Le film raconte l’histoire d’un jeune homme du nom de Nadji. Chauffeur de bus, il rêve de pouvoir s’acheter son propre véhicule. Mais la désillusion le rattrape très vite.
Il finit par accepter un boulot de passeur pour stupéfiant. La technique est bien rodée. Il transporte de la viande bovine dans des camions réfrigérés, qui contiennent une mince trappe à l’arrière, où la marchandise est stockée. Accompagné de deux acolites, il arrive avec habileté à passer les contrôles de douanes pour la Mauritanie, le Sénégal et en Guinée-Conakry.
Bien évidemment lors d’un convoi raté, un de ses compagnons meurt suite à des blessures par balle. Il est alors abandonné vulgairement dans les champs, sans aucune sépulture. Cela affecte le second camarade qui sombre peu à peu dans la drogue (ou l’alcool). Il finira lui aussi par disparaître.
Le film est ponctué de violence et de sexe. Ingrédients magiques pour une réussite?
Avec sa fortune, Nadji sort sa soeur, Aminata, de la prostitution. L’actrice n’est autre que la chanteuse Inna Modja. Son jeu m’a plu. La réplique que j’ai retenu est la suivante: « Je suis peut-être une pute, mais toi tu es devenu un chien. »
Si l’on récapitule, c’est un frère et une soeur, pauvres, au Mali. Le frère devient vendeur de drogue pour un patron blanc. Il gagne beaucoup d’argent d’un coup, dépense tout pour s’acheter une immense villa. Il veut ensuite se marier avec la fille d’un homme respecté, croyant que l’argent peut tout acheter.

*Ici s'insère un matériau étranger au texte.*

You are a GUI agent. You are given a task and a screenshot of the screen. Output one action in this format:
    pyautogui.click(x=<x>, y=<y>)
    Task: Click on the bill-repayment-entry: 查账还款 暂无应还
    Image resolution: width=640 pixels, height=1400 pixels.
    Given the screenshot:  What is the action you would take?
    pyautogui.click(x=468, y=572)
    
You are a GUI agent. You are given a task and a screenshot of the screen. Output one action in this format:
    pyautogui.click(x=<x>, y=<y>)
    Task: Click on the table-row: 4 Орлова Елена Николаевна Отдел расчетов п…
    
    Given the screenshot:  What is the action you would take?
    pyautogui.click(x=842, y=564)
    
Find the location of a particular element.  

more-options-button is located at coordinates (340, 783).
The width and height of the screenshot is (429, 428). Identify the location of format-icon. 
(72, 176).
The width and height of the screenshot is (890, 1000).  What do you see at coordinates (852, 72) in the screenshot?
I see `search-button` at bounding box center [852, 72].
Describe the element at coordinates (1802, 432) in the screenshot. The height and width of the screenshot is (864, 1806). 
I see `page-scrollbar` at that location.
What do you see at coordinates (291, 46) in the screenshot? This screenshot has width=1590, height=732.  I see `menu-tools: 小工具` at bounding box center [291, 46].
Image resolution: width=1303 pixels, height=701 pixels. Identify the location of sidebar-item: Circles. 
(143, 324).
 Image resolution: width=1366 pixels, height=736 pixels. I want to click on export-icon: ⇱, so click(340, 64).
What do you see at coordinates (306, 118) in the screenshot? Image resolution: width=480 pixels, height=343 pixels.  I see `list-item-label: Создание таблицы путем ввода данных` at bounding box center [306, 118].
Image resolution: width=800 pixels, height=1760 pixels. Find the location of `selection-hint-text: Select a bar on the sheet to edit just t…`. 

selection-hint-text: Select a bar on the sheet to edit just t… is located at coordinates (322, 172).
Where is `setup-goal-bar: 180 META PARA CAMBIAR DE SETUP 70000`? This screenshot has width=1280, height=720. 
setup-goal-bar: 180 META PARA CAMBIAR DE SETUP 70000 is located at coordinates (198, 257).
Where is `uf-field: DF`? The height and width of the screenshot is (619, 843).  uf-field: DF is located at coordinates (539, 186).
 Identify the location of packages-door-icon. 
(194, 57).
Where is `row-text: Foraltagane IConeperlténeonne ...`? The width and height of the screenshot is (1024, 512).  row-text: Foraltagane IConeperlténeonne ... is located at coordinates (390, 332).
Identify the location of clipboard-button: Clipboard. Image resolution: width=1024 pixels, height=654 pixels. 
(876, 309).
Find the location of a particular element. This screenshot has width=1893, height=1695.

Je n’ai absolument trouvé rien d’original au film. Mais cette fiction tend à rappeler les bouleversements politiques maliens en 2012 où le trafic de cocaïne fut en grande partie responsable.
Une vision patriarcale nous est donnée à voir:
Je suis l’homme, donc je protège ma sœur
Je suis l’homme, donc je demande une femme en mariage à son père. Je veux une fille bien, pas une pute. Forcément.
La sœur: Mon frère a de l’argent, alors je peux arrêter de travailler et j’accepte qu’il m’entretienne.
Et j’en ai vraiment ras-le-bol de l’hyper-sexualisation du corps de la femme noire. C’est le seul angle qu’on donne à voir. Femme=séductrice, tentatrice. Vraiment? On en est encore là?
De plus, a sœur a peu de dialogues et d’ailleurs ce qu’elle dit est rarement profond.
Bref, à la fin du film, je n’avais toujours pas compris son si grand succès. Il manque, selon moi, de la finesse.